WHAT IS ASKED: Render everything from the start of the entries down to the line containing "click(37, 524)", both ends included, as a Markdown table with a Row column for the running number and a Line column for the text, leaving out blank lines.

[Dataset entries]
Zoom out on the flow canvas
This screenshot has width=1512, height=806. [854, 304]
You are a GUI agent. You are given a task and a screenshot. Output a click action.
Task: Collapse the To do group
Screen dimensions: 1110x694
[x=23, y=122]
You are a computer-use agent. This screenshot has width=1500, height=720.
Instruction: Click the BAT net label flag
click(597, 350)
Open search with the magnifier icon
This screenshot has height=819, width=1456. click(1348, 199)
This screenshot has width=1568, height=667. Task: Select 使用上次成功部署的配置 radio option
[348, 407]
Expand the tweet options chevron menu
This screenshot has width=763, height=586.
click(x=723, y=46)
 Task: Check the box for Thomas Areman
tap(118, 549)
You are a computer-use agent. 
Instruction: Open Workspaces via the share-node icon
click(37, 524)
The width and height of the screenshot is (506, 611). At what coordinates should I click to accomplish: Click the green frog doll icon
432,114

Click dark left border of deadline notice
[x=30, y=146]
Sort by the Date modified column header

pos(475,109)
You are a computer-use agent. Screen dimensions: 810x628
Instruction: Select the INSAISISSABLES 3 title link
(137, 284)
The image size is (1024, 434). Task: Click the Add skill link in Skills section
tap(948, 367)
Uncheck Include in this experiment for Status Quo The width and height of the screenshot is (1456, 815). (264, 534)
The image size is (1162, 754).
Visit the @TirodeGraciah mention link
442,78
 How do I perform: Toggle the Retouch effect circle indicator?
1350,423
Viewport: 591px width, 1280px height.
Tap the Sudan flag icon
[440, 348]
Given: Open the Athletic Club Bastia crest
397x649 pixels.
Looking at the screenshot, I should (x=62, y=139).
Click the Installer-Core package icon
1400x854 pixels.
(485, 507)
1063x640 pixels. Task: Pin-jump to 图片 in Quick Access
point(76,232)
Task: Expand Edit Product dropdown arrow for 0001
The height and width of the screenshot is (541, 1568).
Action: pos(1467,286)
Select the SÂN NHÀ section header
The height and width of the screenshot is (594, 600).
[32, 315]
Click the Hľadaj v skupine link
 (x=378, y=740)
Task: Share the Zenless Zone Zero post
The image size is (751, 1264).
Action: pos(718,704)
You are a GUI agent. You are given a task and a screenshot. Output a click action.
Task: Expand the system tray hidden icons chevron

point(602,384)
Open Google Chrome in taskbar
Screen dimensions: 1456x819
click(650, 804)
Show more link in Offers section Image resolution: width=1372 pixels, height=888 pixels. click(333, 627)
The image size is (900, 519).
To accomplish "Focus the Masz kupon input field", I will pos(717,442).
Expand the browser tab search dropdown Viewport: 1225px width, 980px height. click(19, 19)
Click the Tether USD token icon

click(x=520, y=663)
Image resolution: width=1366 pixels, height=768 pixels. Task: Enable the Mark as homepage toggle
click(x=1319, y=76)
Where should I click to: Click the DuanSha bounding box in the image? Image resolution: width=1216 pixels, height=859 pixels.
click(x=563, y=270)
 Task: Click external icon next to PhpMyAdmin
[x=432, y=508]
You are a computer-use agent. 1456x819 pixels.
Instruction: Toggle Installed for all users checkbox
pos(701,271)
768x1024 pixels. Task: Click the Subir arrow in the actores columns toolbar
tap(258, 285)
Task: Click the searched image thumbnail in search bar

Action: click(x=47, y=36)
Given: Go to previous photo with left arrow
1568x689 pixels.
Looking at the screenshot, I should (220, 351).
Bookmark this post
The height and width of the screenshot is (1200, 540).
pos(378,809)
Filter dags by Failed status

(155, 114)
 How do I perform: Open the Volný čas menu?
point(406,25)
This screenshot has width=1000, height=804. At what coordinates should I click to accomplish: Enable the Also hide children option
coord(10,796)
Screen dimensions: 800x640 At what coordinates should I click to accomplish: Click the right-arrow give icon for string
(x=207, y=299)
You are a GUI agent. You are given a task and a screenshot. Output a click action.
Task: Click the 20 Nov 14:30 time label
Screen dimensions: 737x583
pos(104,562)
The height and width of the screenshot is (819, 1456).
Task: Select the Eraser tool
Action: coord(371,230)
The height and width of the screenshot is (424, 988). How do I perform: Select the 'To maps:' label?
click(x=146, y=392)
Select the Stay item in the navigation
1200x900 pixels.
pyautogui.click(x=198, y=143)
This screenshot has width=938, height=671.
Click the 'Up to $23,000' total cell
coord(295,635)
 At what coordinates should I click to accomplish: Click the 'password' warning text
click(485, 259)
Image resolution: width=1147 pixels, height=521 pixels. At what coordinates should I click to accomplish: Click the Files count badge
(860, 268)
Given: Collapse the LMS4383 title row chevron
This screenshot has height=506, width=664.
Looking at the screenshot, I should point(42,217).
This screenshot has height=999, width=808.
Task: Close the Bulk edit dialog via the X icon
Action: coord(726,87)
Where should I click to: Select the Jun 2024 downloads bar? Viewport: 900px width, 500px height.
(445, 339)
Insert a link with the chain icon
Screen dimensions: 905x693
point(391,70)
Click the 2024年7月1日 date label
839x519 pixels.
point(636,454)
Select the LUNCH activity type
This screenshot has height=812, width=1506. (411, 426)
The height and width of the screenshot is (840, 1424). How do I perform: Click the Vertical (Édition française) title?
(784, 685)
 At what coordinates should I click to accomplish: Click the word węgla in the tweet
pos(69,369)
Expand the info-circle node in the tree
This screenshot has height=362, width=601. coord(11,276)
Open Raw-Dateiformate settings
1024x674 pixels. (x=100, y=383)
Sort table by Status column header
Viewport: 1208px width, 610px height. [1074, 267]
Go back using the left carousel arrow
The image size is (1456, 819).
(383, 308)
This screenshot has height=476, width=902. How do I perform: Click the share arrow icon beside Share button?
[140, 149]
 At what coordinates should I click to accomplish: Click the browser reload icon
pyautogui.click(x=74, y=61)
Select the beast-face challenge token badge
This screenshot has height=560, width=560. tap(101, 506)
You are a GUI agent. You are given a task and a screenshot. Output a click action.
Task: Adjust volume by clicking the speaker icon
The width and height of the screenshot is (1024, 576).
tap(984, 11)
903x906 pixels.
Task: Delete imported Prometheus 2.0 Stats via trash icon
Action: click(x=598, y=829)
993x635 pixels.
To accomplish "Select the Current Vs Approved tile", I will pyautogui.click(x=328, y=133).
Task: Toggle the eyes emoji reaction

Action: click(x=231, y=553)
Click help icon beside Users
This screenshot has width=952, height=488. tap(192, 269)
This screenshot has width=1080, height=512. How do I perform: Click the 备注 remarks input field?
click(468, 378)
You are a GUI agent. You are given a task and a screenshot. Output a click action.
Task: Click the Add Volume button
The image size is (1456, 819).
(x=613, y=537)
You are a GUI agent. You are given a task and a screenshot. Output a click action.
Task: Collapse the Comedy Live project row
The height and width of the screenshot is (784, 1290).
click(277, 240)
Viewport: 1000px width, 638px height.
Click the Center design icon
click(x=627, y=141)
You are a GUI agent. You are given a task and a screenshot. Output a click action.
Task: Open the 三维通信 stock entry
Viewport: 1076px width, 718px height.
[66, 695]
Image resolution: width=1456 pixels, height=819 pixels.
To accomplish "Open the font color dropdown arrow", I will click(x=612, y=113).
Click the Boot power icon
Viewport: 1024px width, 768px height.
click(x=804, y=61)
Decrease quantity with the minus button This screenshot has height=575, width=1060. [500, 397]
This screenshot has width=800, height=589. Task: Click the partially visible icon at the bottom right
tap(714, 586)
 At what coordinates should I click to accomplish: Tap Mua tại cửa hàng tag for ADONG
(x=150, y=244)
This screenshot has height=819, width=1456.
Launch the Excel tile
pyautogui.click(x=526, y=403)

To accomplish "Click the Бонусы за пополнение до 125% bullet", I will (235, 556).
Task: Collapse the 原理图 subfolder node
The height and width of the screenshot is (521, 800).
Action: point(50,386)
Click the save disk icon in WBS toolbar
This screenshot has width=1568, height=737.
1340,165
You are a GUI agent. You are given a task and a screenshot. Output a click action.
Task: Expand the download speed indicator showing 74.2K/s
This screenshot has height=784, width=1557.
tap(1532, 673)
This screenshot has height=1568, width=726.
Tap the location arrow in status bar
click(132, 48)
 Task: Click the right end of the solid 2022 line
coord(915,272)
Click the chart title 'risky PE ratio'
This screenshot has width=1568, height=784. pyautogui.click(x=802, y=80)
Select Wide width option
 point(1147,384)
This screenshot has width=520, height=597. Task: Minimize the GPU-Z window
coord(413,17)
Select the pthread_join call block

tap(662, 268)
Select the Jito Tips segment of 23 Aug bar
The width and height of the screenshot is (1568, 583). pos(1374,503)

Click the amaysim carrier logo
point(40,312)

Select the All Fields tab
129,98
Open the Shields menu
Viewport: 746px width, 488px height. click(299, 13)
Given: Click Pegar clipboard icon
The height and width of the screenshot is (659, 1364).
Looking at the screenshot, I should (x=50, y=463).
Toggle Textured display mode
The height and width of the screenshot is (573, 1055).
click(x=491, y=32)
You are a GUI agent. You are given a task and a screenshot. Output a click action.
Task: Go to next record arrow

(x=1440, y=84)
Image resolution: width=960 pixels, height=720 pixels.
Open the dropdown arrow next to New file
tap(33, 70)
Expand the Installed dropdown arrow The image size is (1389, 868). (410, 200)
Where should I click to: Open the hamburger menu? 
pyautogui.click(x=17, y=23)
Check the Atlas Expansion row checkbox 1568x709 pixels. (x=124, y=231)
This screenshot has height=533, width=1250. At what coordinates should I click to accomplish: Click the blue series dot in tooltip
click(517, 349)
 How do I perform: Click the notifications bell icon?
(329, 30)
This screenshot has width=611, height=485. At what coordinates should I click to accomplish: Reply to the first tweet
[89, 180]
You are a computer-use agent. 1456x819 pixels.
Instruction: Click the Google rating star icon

THE SOLUTION:
| Row | Line |
|---|---|
| 1 | Zoom out on the flow canvas |
| 2 | This screenshot has width=1512, height=806. [854, 304] |
| 3 | You are a GUI agent. You are given a task and a screenshot. Output a click action. |
| 4 | Task: Collapse the To do group |
| 5 | Screen dimensions: 1110x694 |
| 6 | [x=23, y=122] |
| 7 | You are a computer-use agent. This screenshot has width=1500, height=720. |
| 8 | Instruction: Click the BAT net label flag |
| 9 | click(597, 350) |
| 10 | Open search with the magnifier icon |
| 11 | This screenshot has height=819, width=1456. click(1348, 199) |
| 12 | This screenshot has width=1568, height=667. Task: Select 使用上次成功部署的配置 radio option |
| 13 | [348, 407] |
| 14 | Expand the tweet options chevron menu |
| 15 | This screenshot has width=763, height=586. |
| 16 | click(x=723, y=46) |
| 17 |  Task: Check the box for Thomas Areman |
| 18 | tap(118, 549) |
| 19 | You are a computer-use agent.  |
| 20 | Instruction: Open Workspaces via the share-node icon |
| 21 | click(37, 524) |